In the Combination Module illustrated in **Fig. 1**, the PEs array performs two types of linear transformations by accessing features, weights, and attention kernels stored in on-chip buffers. Firstly, the feature  $h_i$  is multiplied by the weights matrix **W** to obtain the combination result  $h'_i$ , as described in (8). Additionally,  $h'_i$  undergoes vector inner products with the left and right attention kernel vectors to derive the left and right attention coefficient vectors  $p'_i$  and  $q'_i$ , respectively, as outlined in (9). The outputs of the Combination Module are then transmitted to the corresponding buffers of the Aggregation Computing Modules via the Distributor.

#### C. Aggregation Part

Illustrated in **Fig. 1**, the Aggregation Part comprises several parallel Aggregation Computing Modules and an Aggregation Sync Module. The Aggregation Computing Modules index the on-chip memories and handle the primary computing tasks, while the Aggregation Sync Module collects intermediate results from parallel Aggregation Computing Modules, computes the final results, and stores them in the Result Bank.

1) Aggregation Computing Module: In Fig. 1, an Aggregation Computing Module is divided into the Indexing and Computing parts. The Indexing part includes Indexing Controllers and on-chip buffers. Controllers fetch data from buffers based on input source node IDs and transfer it to the Computing part. Within Computing, Vector Process Units (VPUs) perform primary computations. Processing Elements (PEs) accumulate coefficients and products from VPUs, storing partial sums in registers (Coeff Reg and Product Reg). Upon completing computations for all neighbors in the Adjacency Buffer, sums from registers are output to the Aggregation Sync Module.



Fig. 2. The Computing Part of the Aggregation Computing Module.

**Fig. 2** shows a detailed block diagram of the Computing part of the Aggregation Computing Module.

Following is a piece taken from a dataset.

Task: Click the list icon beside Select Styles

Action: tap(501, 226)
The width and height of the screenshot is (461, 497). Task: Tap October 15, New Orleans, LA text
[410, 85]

The PEs in the computation part are divided into three steps:

- 1) **1st Step** receives the input left and right attention coefficients and performs addition followed by a non-linear activation (LeakyReLU) as described in (9).
- 2nd Step executes the exponential operation (exp) according to (10).
- 3rd Step performs (11), which involves multiplying the input h'<sub>j</sub> by the e'<sub>ij</sub>. Subsequently, it accumulates a part of the product e'<sub>ij</sub> · h'<sub>j</sub> and the e'<sub>ij</sub> at the corresponding position of the source node i in the registers.

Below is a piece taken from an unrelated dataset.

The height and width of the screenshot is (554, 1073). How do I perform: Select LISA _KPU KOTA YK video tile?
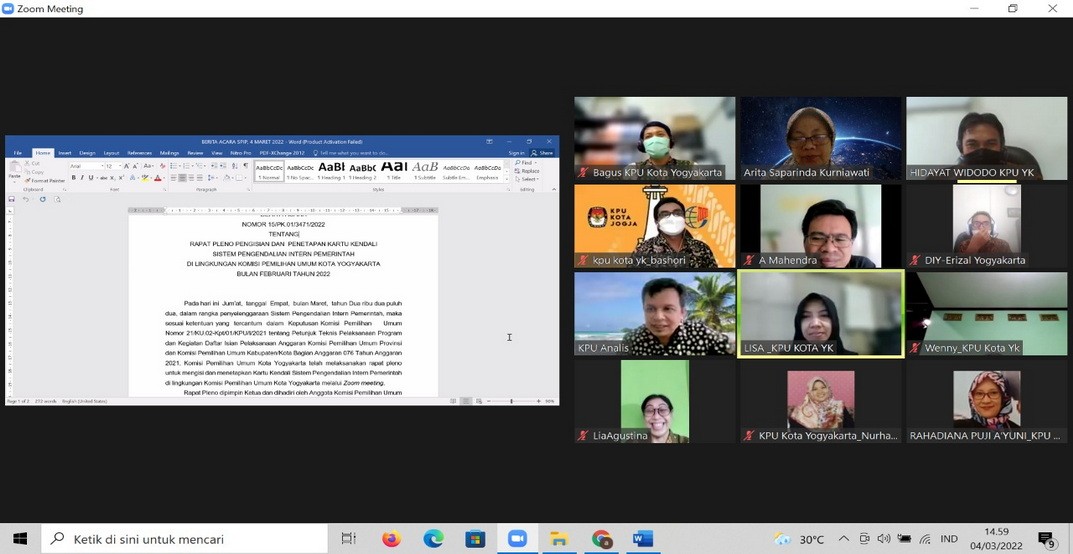820,314
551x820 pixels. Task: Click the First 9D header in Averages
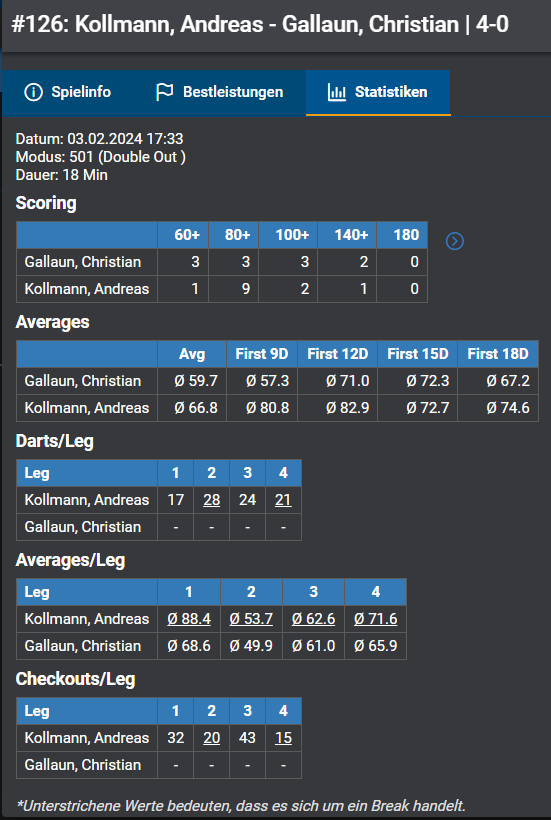(262, 354)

Registers are set in the hardware circuit of each step to store the IDs of the source nodes being processed, ensuring that the partial sums in **3rd Step** are accumulated accurately and stored in the correct designated positions within the registers.

2) Aggregation Sync Module: In **Fig.1**, the Aggregation Sync Module comprises a PE array and a Result Bank. Each PE within the array initially receives and accumulates partial sums from the Aggregation Computing Modules, then proceeds to compute the embedding of nodes. The Result Bank serves as a temporary storage for the node aggregation

results, i.e., the embeddings, which are then read by the Main Controller and transferred to the External Storage.



Fig. 3. The Sync PE of the Aggregation Sync Module.

**Fig. 3** presents a detailed block diagram of the Sync PE in the Aggregation Sync Module. This Sync PE includes a Coeff Buffer and a Product Buffer, utilized for caching partial sums of coefficients and partial sums of products from the Aggregation Computing Modules. Consequently, upon completing the computation of one source node, the preceding modules can commence computing the next source node without delay.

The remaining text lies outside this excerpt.